All asymptomatic women presenting to an Arkansas university clinic for routine gynecologic examination were eligible for the study. Women with a history of cervical neoplasia within the previous two years were excluded from the study. All examiners received standardized training in the testing procedure, and all samples were obtained and processed using the same techniques and facilities. Women with positive Pap smears were scheduled for immediate colposcopy and biopsy. Those with negative Pap smears but positive speculoscopy results were assigned to undergo colposcopy within four weeks (immediate) or after six months (deferred).
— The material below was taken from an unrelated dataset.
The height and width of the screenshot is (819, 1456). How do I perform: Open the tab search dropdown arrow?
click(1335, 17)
Of the more than 800 women screened, 124 had negative Pap smears but positive speculoscopy results. Demographic characteristics of the 57 women who were offered immediate colposcopy were similar to the 67 women in the deferred group. More than 80 percent of the women in the immediate colposcopy group had positive colposcopy results, and 64.9 percent had histologically proven neoplasms. Thirteen (29 percent) lesions in the deferred group reverted to speculoscopy-negative on repeated testing. In lesions that remained positive at six months, biopsy revealed a neoplasm in 90.6 percent of cases. Only 45 of the 67 women in the deferred group returned for follow-up testing; seven of the 22 women who did not return for follow-up were known to have attended other clinics.
The authors conclude that deferring colposcopy for six months increased the diagnostic yield for neoplasm from approximately 65 to 90 percent. They attribute this increased sensitivity to the spontaneous regression of some lesions and the progression to histologically proven status in others. During the deferred period, however, a significant number of women was lost to follow-up testing or sought treatment elsewhere. The authors caution that deferral should be considered only when follow-up testing can be anticipated.
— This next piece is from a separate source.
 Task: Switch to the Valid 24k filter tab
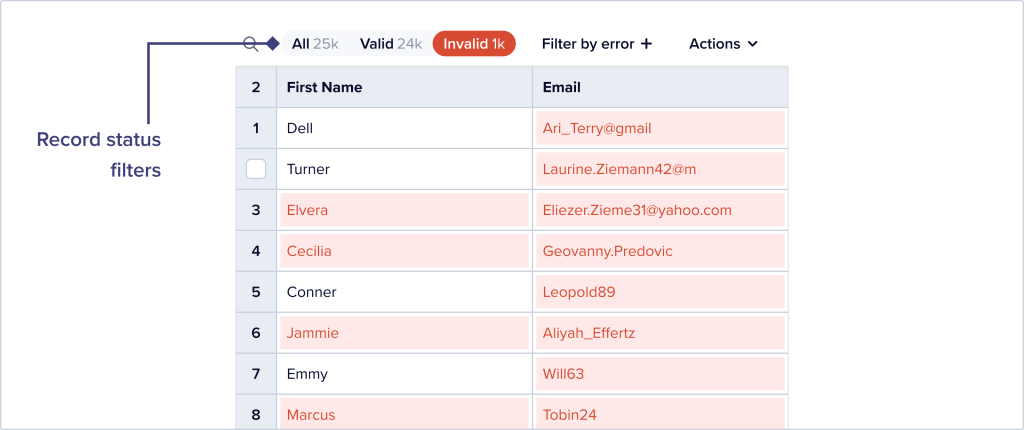(390, 44)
Parham GP, et al. Comparison of immediate and deferred colposcopy in a cervical screening program. Obstet Gynecol. March 2000;95:340–4.
editor's note: So what are we to tell the patient with a negative Pap smear but positive speculoscopy? From this study, the script would appear to be this: “If we wait six months to repeat these tests, there is about a 30 percent chance they will both be negative, and that means your chances of finding even an early cancer are remote. If the results remain positive at six months, there is a 90 percent chance we will find an early cancer on colposcopy.” I suppose it depends on the values of patient and physician, and how the physician communicates the relative risks of the different scenarios. This study highlights the issues involved in an adjunctive test to improve the accuracy of Pap screening. When the tests concur, the advantages are clear, but in one of eight patients, the results are discordant. We have a long way to go in managing the scientific, clinical, emotional and legal implications of such situations. Many patients, including those at highest risk, may choose to go elsewhere or drop out of surveillance altogether.—a.d.w.